▶ _Task_
Please give back only the lines below from the one containing "Given: Switch to the Sheet 1 tab" to the one containing "This screenshot has height=747, width=1313.", each repeated word for word, both ends included.
-- Given records follows --
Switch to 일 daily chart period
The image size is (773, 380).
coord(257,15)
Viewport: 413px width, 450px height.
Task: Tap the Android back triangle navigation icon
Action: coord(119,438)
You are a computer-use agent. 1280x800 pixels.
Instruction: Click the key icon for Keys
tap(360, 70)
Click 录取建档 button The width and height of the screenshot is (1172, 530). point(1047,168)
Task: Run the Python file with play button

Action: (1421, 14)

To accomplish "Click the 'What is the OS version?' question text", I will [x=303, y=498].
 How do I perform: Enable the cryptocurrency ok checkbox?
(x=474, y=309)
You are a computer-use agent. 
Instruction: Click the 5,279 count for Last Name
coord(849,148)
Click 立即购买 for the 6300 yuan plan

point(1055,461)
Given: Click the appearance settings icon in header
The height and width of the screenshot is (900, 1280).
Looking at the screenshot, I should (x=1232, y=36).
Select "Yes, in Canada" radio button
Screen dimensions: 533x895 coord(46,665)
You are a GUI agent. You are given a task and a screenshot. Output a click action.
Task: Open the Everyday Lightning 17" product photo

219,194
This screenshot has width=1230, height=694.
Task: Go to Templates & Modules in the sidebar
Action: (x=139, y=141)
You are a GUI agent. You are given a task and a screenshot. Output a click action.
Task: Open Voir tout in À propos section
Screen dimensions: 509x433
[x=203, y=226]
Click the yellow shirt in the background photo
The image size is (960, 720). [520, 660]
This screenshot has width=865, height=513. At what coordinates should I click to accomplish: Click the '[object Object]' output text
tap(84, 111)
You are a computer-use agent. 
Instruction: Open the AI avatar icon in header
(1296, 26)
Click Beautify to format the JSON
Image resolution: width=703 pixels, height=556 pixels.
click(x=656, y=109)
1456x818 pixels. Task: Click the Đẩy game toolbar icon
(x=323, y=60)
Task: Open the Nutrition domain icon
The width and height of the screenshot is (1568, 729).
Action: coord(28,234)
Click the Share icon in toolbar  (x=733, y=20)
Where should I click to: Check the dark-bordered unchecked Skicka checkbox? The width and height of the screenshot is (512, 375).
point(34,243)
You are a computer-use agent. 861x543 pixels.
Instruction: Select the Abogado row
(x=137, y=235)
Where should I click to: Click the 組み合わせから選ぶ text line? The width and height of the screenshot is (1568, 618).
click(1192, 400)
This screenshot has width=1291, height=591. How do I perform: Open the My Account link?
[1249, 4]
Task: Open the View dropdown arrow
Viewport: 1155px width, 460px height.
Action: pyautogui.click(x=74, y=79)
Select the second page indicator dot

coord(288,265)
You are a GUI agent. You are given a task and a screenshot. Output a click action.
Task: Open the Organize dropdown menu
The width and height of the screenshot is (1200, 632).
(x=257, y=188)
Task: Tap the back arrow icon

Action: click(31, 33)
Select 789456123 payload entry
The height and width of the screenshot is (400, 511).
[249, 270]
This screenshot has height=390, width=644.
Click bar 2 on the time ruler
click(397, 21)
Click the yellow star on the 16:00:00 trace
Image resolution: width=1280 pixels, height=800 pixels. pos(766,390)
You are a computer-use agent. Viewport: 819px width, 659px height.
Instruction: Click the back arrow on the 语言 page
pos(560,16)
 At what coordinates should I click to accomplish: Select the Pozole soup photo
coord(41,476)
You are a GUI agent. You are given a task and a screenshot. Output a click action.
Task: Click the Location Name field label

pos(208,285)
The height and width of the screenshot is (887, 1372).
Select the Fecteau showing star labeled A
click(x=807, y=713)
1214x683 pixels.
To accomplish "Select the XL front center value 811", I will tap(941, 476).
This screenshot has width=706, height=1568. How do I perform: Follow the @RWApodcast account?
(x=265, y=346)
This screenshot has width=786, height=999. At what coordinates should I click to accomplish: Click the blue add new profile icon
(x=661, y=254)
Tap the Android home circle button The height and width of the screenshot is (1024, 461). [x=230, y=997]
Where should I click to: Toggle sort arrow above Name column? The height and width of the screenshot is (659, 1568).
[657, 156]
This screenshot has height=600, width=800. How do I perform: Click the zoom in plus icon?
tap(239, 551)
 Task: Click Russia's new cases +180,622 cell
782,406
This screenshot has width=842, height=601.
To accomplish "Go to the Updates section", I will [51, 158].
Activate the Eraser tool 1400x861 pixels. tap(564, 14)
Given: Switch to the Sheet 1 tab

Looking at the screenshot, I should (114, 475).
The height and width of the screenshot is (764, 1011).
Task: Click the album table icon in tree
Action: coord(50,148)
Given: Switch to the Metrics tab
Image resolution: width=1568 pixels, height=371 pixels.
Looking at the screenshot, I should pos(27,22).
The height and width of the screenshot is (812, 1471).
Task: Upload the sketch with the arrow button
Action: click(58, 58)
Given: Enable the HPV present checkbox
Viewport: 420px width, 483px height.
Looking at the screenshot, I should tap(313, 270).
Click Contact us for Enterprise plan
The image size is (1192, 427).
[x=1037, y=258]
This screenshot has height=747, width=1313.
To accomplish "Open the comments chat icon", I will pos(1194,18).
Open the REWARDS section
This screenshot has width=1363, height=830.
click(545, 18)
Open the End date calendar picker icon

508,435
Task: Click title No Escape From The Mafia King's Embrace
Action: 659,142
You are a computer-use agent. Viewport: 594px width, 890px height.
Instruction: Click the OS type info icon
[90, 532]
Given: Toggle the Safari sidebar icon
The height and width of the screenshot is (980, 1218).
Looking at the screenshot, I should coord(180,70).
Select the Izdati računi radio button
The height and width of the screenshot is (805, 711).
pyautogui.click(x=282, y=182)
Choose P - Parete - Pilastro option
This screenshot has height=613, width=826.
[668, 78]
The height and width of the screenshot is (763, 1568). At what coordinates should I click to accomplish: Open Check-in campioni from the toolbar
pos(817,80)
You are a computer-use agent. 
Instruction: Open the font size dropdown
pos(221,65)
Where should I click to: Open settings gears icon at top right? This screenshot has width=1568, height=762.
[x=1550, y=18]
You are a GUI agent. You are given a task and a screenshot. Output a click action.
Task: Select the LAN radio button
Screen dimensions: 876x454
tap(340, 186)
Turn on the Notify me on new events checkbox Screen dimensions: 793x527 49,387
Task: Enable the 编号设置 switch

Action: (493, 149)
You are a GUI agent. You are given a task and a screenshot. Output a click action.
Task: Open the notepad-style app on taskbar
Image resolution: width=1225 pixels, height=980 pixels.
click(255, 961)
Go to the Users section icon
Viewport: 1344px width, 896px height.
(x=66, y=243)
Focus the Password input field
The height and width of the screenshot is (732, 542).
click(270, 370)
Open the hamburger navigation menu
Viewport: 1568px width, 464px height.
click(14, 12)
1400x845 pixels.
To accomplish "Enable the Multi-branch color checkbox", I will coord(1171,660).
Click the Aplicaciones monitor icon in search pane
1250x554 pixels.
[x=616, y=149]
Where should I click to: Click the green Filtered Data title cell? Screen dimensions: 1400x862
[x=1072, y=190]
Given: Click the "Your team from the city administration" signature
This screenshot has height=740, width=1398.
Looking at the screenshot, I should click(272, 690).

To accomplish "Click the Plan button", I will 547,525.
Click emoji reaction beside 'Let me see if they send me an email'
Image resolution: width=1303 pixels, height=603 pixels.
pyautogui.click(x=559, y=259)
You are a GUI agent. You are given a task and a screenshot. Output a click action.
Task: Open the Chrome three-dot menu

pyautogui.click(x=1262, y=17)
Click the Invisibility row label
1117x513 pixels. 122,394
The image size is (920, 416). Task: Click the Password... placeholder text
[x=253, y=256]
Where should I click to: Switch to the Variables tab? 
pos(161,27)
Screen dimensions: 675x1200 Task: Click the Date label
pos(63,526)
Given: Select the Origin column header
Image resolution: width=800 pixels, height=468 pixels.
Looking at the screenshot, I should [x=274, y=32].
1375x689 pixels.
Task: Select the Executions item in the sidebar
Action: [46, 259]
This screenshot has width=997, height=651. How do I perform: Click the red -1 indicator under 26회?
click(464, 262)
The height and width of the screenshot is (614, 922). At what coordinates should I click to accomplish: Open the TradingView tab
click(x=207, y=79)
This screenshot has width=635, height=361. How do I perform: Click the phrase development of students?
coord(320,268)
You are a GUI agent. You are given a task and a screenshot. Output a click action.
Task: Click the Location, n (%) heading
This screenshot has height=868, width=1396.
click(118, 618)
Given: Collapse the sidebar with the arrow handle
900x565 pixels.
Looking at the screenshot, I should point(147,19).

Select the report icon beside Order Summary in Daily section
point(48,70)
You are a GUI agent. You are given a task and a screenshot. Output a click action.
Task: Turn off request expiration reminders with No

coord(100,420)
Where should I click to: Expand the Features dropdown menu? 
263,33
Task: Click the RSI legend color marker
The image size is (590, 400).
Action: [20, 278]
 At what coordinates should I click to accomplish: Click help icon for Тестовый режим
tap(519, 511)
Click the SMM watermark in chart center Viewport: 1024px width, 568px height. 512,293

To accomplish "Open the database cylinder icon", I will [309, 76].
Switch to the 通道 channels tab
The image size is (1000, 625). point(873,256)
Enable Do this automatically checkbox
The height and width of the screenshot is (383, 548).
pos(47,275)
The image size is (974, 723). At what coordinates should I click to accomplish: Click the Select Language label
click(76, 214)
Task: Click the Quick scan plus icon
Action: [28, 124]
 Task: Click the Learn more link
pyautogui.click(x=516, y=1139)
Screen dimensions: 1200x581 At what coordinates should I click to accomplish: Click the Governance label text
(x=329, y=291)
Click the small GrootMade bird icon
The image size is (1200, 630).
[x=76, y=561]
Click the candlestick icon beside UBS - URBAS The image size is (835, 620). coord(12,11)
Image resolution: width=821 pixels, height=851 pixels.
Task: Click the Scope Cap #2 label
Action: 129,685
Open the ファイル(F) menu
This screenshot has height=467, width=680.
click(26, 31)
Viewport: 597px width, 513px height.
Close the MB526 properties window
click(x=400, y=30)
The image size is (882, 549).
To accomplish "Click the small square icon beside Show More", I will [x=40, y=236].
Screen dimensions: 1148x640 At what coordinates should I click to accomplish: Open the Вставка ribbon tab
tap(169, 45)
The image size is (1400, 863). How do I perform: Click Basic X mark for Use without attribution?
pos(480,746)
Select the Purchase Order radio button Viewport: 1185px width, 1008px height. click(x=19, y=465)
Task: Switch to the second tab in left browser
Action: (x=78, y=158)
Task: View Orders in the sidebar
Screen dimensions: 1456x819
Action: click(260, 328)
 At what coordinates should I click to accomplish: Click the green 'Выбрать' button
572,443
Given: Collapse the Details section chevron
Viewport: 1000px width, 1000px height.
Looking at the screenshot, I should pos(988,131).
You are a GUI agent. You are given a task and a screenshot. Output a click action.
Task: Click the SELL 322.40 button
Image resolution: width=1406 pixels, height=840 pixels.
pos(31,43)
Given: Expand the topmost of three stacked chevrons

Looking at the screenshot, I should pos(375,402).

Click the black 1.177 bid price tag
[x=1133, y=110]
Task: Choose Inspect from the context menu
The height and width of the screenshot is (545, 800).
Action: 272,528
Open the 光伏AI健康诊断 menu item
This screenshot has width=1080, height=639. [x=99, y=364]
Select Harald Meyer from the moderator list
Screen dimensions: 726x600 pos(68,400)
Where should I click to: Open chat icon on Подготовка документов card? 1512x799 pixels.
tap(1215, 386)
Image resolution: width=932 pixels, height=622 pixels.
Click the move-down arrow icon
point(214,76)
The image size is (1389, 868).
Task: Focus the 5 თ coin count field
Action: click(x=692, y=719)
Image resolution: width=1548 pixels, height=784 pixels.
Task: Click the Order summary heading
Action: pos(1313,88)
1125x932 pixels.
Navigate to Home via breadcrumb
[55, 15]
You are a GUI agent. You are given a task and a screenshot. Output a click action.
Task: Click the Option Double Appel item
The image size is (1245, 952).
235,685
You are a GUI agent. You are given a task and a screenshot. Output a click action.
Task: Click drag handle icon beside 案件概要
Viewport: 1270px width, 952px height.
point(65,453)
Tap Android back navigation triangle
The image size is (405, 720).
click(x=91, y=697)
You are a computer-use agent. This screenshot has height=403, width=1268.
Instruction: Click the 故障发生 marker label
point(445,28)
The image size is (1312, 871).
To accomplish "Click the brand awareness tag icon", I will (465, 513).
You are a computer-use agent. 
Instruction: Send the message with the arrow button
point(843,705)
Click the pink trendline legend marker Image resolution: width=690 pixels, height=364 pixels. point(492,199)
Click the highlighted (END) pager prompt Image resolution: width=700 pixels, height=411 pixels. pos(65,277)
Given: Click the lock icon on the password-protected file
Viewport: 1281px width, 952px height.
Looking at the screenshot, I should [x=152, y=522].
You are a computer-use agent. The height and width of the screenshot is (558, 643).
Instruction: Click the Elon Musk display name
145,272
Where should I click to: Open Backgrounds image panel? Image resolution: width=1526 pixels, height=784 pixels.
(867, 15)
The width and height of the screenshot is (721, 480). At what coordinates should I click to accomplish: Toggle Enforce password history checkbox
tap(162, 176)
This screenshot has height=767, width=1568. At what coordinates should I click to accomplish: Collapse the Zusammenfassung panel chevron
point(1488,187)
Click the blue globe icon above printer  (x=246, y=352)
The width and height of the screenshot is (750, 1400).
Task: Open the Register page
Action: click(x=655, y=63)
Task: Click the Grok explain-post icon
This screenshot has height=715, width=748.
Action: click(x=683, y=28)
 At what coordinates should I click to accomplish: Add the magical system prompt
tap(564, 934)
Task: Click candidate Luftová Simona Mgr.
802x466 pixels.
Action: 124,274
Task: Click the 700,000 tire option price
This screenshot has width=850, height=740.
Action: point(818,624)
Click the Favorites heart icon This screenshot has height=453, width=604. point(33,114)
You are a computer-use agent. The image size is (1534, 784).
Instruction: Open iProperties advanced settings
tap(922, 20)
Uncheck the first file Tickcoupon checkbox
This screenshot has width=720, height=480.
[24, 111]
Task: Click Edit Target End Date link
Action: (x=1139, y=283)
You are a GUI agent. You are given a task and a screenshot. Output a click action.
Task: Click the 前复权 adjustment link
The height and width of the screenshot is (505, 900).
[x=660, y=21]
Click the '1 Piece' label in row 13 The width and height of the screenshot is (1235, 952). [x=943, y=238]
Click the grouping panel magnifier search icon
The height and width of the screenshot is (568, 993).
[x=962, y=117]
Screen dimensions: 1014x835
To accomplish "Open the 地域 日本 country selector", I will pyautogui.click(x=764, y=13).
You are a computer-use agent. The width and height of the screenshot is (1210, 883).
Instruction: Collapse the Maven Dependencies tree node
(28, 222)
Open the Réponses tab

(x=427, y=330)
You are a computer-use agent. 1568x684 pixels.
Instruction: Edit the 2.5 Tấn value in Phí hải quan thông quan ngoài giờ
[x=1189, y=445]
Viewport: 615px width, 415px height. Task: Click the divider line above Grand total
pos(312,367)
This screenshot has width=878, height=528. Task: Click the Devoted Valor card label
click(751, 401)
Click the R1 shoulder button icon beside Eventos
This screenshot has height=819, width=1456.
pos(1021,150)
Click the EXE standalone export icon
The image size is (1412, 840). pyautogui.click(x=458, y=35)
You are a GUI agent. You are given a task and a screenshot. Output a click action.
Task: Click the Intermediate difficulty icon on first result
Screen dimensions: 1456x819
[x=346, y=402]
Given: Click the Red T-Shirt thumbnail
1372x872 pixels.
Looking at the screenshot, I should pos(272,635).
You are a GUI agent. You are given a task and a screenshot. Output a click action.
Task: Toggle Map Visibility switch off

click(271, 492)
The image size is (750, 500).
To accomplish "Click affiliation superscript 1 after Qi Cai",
-- Given records concluded --
▶ _Result of the exercise_
Given: Switch to the Sheet 1 tab

Looking at the screenshot, I should (114, 475).
The height and width of the screenshot is (764, 1011).
Task: Click the album table icon in tree
Action: coord(50,148)
Given: Switch to the Metrics tab
Image resolution: width=1568 pixels, height=371 pixels.
Looking at the screenshot, I should pos(27,22).
The height and width of the screenshot is (812, 1471).
Task: Upload the sketch with the arrow button
Action: click(58, 58)
Given: Enable the HPV present checkbox
Viewport: 420px width, 483px height.
Looking at the screenshot, I should tap(313, 270).
Click Contact us for Enterprise plan
The image size is (1192, 427).
[x=1037, y=258]
This screenshot has height=747, width=1313.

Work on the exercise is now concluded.